Like spending an hour with your funniest friend
‘Ilike his programmes but not him. He’s hopeless. This is the biggest load of organised c--p I’ve ever seen.” This is not my view of The Undiscovered
Peter Cook (BBC Four), a new documentary about Britain’s greatest satirist, but one of many letters to the BBC’s duty officer, complaining about Cook’s ill-fated 1971 chat show, Where Do I Sit?, and quoted with glee by the man himself in longlost footage.
Following Cook’s death in 1995, his grief-stricken widow Lin locked up his Hampstead house and refused all access to the media. Two decades later, she invited writer Victor LewisSmith inside, granting full access to Cook’s private recordings and personal clutter.
For a comedy obsessive like LewisSmith, it was a gold mine and the result was this charmingly ramshackle, joyous film – a fascinating insight into the mind of Cook: influential performer, Private Eye publisher and, it turns out, dodgy Elvis impersonator.
Treats included a lost sketch with Peter Sellers and Cook teasing David Attenborough, then the controller of BBC Two. However, the industrial language wasn’t for the faint-hearted. The Derek & Clive out-takes alone would have given Mary Whitehouse a coronary. Even when casually improvising, Cook could make partner Dudley Moore dissolve into helpless cackles. It was infectious.
We saw Cook the sport nut: playing golf on the cobbles outside his house and inventing a ball game called “Los Bollockos”. We saw Cook the soppy romantic: leaving tender notes around the house for Lin and writing “PC loves LC” in the sand. We saw Cook the well-connected celebrity, who was friends with the Rolling Stones and once a lover of Jackie Kennedy.
Much material, by its nature, wasn’t terribly televisual. The odd archive clip aside, it consisted mostly of photographs, crude Terry Gilliam-esque animations or still-life shots of vintage cassettes. Yet, because the audio was so wonderful, it didn’t matter. You could concentrate on Cook’s voice, velveteen and sardonically surreal, basking in his genius.
Finally, we heard Moore’s irreverent eulogy at Cook’s memorial service. As Barry Humphries added: “It’s quite impossible to think of Peter as dead because he’s a perpetual spirit.” Indeed, this intimate film was like spending a relaxed hour in the company of your funniest friend. What could be more laughter-filled and life-enhancing?
In Kids on the Edge: the Gender
Clinic (Channel 4), young Ash expressed her anguish. “Sometimes I feel like if I stay a child forever, nothing bad will happen.” This was not simply a refusal to grow up, but the profound distress of a child with gender dysphoria. The documentary look at the work of the Tavistock & Portman Trust in north London, the country’s only NHS clinic for children who feel they’ve been born into the wrong body. It treats children as young as three.

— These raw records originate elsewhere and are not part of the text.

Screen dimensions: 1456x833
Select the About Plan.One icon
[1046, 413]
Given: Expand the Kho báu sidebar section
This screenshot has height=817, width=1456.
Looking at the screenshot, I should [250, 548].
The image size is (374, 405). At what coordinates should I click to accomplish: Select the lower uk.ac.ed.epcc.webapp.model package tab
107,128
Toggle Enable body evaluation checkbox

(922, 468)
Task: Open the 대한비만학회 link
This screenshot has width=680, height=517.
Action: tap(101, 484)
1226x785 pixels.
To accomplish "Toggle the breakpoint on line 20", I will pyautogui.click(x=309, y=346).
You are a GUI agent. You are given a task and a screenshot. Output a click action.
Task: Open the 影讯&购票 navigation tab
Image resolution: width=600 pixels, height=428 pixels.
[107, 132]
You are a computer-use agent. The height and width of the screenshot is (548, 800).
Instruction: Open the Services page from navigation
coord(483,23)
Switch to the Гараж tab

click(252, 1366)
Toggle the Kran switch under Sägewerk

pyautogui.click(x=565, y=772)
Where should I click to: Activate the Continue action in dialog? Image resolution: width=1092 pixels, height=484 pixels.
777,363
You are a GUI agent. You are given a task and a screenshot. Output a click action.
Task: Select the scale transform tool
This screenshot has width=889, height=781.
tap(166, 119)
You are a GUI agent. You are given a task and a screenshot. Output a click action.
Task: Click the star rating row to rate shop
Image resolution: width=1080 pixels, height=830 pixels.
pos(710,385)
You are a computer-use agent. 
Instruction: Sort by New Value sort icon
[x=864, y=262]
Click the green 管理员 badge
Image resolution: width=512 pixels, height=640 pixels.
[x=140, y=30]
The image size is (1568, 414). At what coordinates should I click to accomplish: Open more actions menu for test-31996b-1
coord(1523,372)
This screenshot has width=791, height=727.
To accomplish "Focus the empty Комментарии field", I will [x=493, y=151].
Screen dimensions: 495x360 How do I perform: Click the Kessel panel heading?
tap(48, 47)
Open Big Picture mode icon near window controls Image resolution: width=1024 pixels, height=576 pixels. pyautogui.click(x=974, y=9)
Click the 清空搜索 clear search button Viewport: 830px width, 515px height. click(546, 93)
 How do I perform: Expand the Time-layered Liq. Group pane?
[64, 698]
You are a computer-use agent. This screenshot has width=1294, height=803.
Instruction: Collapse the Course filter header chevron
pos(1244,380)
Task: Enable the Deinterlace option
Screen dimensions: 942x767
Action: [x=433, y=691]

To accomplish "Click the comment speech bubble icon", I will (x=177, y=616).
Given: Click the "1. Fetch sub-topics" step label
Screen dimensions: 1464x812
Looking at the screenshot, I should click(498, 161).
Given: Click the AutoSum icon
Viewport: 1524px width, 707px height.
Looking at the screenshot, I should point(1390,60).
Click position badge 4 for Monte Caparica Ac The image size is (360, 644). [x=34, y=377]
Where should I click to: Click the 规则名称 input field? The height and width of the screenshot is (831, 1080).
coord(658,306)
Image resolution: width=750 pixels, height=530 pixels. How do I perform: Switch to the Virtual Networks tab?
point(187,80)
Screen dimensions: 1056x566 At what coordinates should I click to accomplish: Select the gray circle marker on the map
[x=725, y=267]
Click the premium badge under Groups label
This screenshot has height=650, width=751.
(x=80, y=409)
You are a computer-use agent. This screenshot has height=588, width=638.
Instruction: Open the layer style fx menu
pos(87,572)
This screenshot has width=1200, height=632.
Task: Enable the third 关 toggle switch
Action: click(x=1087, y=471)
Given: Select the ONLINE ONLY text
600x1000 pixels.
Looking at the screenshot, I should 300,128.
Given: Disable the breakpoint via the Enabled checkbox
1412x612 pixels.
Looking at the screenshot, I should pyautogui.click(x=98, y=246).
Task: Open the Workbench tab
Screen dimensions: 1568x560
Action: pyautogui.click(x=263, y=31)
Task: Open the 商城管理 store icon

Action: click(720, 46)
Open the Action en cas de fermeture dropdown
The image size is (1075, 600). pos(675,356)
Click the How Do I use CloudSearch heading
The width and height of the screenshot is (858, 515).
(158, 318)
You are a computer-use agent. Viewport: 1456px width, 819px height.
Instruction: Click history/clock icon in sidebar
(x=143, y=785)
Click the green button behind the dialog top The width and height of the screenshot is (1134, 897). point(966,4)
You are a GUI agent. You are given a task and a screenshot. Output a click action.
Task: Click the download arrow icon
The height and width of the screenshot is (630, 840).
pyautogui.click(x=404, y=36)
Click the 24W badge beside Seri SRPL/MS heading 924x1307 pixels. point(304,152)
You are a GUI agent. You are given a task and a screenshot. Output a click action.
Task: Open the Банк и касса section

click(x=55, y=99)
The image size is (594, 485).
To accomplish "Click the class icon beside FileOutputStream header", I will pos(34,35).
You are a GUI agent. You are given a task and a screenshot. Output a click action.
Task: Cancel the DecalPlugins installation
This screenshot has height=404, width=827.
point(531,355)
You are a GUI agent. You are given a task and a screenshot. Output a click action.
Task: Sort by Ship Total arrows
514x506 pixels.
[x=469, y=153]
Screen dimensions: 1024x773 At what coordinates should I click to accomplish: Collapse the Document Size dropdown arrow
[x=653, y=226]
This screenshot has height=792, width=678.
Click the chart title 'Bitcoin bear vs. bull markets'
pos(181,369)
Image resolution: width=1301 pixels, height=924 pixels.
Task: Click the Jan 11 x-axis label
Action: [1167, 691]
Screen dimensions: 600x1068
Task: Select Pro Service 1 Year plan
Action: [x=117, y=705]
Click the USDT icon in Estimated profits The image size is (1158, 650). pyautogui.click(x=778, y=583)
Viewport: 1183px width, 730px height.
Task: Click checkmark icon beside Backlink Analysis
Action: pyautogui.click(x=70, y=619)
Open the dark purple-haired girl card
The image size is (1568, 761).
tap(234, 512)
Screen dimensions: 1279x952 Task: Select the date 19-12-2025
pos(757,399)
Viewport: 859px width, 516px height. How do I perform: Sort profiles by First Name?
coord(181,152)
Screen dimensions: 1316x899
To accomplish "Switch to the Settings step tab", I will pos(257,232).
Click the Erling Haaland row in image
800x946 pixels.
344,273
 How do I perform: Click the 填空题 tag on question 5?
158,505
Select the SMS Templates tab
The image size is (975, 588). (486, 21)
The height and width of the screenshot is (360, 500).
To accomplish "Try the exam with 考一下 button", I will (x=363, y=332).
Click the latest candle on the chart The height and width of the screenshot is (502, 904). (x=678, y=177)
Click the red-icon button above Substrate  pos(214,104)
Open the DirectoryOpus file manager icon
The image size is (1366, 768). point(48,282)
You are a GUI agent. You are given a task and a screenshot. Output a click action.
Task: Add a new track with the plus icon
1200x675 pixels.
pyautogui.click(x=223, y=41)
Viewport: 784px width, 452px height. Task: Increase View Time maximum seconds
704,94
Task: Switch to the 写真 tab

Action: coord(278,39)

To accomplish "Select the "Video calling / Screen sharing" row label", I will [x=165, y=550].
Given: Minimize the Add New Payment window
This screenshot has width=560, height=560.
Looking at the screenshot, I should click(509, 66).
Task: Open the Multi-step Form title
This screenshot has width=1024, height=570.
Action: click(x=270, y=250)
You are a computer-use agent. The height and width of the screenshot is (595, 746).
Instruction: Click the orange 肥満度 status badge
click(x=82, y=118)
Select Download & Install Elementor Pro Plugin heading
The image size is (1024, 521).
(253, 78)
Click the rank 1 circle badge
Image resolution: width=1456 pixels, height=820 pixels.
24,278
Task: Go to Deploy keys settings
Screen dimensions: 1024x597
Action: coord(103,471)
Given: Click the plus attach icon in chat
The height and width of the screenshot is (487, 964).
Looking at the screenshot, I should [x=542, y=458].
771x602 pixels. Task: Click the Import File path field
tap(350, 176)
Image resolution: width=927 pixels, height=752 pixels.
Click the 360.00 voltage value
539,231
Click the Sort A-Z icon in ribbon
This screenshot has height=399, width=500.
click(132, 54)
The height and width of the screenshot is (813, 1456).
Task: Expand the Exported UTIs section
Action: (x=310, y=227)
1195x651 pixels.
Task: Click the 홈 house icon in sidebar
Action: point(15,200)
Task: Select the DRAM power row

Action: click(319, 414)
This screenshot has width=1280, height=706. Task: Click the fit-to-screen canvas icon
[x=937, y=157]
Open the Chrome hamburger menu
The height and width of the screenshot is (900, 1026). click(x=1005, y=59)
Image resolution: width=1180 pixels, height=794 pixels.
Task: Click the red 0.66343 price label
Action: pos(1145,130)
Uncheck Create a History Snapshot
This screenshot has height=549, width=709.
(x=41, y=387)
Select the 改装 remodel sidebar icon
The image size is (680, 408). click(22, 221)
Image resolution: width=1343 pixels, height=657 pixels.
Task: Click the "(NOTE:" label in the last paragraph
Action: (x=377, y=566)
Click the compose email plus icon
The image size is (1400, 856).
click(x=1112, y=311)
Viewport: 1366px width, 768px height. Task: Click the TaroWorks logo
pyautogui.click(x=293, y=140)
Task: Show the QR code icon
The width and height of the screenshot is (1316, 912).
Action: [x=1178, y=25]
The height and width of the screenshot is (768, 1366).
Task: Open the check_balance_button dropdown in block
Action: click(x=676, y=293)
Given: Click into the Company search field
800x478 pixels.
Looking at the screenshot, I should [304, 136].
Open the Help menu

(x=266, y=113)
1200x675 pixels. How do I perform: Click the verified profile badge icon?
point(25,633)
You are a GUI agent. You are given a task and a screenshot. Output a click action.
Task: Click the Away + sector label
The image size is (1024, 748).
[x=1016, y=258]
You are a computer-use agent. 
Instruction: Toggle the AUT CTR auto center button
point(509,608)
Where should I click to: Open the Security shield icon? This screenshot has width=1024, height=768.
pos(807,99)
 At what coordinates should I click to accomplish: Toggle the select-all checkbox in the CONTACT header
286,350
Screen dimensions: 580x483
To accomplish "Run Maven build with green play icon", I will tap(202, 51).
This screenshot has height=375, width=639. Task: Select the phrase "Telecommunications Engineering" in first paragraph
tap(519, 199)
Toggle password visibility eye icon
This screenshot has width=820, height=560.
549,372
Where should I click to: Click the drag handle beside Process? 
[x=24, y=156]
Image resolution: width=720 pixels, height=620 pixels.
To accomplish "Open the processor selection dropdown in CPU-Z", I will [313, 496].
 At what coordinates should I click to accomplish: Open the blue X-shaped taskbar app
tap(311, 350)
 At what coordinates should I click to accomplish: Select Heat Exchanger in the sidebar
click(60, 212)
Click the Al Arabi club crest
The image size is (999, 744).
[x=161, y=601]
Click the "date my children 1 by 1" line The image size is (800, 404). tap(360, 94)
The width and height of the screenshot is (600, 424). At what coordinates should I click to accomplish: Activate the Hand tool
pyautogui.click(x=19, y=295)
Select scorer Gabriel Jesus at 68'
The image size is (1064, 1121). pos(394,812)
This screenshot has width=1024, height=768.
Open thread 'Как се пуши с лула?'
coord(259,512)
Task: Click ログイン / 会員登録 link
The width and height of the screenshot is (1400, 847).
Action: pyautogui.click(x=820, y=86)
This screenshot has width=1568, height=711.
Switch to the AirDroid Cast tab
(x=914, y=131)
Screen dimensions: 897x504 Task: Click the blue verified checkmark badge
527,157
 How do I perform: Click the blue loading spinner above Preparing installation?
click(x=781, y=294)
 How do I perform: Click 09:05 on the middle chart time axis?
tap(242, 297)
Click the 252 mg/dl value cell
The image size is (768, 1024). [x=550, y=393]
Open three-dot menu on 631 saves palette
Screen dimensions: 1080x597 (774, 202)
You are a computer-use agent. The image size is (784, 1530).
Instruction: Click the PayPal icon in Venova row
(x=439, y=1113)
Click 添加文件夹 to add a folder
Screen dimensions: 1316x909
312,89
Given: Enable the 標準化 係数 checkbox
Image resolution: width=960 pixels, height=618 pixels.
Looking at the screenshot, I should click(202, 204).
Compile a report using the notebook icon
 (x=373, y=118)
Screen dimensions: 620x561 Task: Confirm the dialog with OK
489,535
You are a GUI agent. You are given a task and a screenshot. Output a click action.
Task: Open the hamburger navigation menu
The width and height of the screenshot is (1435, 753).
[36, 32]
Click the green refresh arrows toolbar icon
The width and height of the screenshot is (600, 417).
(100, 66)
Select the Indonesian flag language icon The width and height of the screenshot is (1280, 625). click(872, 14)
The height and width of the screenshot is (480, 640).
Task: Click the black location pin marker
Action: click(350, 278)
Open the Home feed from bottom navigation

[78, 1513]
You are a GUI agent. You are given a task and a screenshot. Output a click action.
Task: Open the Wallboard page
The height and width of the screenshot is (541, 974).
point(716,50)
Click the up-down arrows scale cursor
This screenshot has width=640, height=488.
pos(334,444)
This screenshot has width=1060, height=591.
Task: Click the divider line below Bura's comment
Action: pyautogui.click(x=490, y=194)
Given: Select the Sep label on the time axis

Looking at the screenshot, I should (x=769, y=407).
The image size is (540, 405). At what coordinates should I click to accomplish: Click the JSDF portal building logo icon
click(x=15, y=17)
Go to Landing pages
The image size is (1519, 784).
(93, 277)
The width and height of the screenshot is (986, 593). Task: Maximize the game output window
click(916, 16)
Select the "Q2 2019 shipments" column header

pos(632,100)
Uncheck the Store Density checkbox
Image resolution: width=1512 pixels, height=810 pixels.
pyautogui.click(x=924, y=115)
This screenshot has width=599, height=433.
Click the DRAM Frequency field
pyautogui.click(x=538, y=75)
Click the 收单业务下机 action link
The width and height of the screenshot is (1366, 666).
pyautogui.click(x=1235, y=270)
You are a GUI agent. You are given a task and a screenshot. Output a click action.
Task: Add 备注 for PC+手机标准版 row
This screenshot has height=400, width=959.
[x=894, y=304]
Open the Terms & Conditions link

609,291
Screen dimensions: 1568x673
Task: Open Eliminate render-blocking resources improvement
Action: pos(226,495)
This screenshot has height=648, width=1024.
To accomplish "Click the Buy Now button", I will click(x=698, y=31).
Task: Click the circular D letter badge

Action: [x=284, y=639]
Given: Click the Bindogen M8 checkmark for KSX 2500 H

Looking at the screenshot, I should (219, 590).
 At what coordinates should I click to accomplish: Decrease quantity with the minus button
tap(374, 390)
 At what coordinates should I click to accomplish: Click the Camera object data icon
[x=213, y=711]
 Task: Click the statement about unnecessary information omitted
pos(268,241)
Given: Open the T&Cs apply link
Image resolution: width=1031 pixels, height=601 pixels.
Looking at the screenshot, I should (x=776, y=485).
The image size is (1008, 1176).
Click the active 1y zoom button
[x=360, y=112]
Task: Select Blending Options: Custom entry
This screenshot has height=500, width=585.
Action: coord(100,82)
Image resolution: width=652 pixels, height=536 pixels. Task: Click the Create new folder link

The documentary plunged us into the cases of two: eight-year-old Ash and Matt, 11. Ashley was born a boy but now lives as a girl. As she put it: “I say he’s my brother who fell over a cliff and died.” Last year, Ash was bullied, had a breakdown and even sent suicidal text messages to her mother.
The family moved to Brighton, and Ash started a new school where nobody knew she was born a boy. Understandably, she didn’t want to tell her new friends. We watched her doing things that all girls do: singing along to Beyoncé, experimenting with make-up, stroppily slamming doors.
For Matt, born Matilda, the issue was complicated by autism, which meant he had extreme difficulty discussing his feelings. He just wanted people to accept him, repeating the heartbreaking refrain: “I’m me.” With puberty looming, Matt’s mother and the Tavistock team had to decide if controversial hormone blockers should be prescribed.
A problem with the film was that it focused so much on Ash and Matt at home and school, that it sometimes forgot to show precisely what the Tavistock was doing for them. Directed by Bafta-winning Peter Beard, it was by turns affecting and exasperating.
Dr Polly Carmichael, the clinical psychologist in charge, explained the difficulty of seeking certainty in such an uncertain area. There were no answers in this film either, which, for all its good intentions, was frustratingly inconclusive.